* [Work request]:
Starting at the line with "[Google +] (141, 2331)", retype every line through the end of the listing exactly as written, and nothing before it.

* [Available data]:
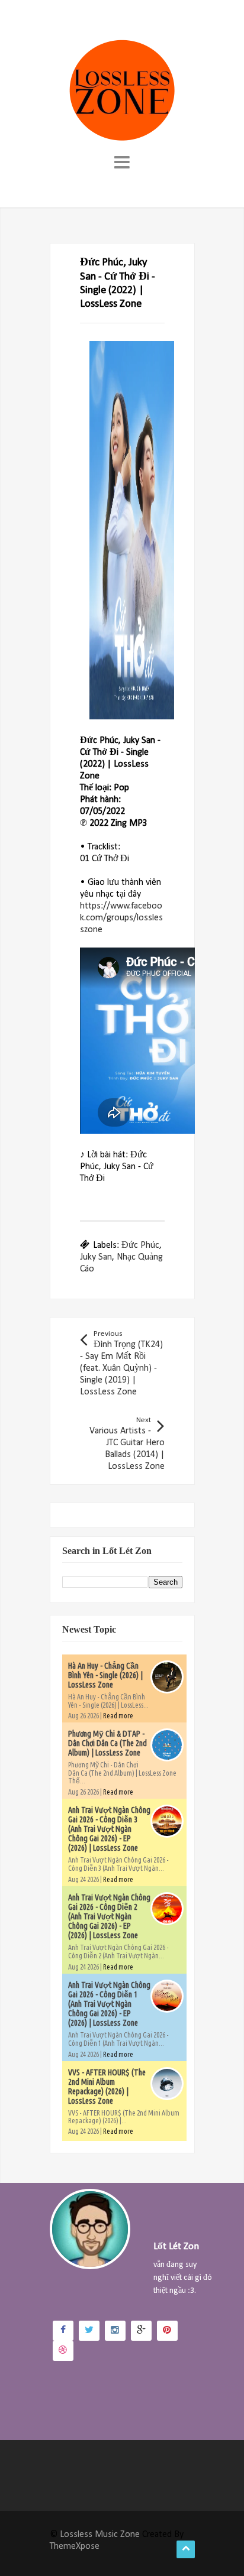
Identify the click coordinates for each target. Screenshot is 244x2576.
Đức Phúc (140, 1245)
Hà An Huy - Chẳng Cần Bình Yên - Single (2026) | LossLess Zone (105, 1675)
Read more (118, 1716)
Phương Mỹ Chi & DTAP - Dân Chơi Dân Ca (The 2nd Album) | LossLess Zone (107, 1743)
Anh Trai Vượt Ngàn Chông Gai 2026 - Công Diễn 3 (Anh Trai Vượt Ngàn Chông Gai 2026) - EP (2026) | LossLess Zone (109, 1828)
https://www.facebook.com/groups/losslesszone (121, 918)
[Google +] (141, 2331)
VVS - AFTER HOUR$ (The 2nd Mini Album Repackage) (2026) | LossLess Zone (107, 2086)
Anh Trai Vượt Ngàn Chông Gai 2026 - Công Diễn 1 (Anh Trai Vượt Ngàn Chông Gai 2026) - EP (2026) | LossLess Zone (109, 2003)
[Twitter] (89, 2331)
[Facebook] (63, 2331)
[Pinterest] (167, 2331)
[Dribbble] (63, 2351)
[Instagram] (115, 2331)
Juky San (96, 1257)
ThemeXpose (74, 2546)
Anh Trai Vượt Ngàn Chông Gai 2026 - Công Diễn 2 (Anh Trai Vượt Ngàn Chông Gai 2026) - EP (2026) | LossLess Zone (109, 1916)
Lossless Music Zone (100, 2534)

* [The completed task]:
[Google +] (141, 2331)
VVS - AFTER HOUR$ (The 2nd Mini Album Repackage) (2026) | LossLess Zone (107, 2086)
Anh Trai Vượt Ngàn Chông Gai 2026 - Công Diễn 1 (Anh Trai Vượt Ngàn Chông Gai 2026) - EP (2026) | LossLess Zone (109, 2003)
[Twitter] (89, 2331)
[Facebook] (63, 2331)
[Pinterest] (167, 2331)
[Dribbble] (63, 2351)
[Instagram] (115, 2331)
Juky San (96, 1257)
ThemeXpose (74, 2546)
Anh Trai Vượt Ngàn Chông Gai 2026 - Công Diễn 2 (Anh Trai Vượt Ngàn Chông Gai 2026) - EP (2026) | LossLess Zone (109, 1916)
Lossless Music Zone (100, 2534)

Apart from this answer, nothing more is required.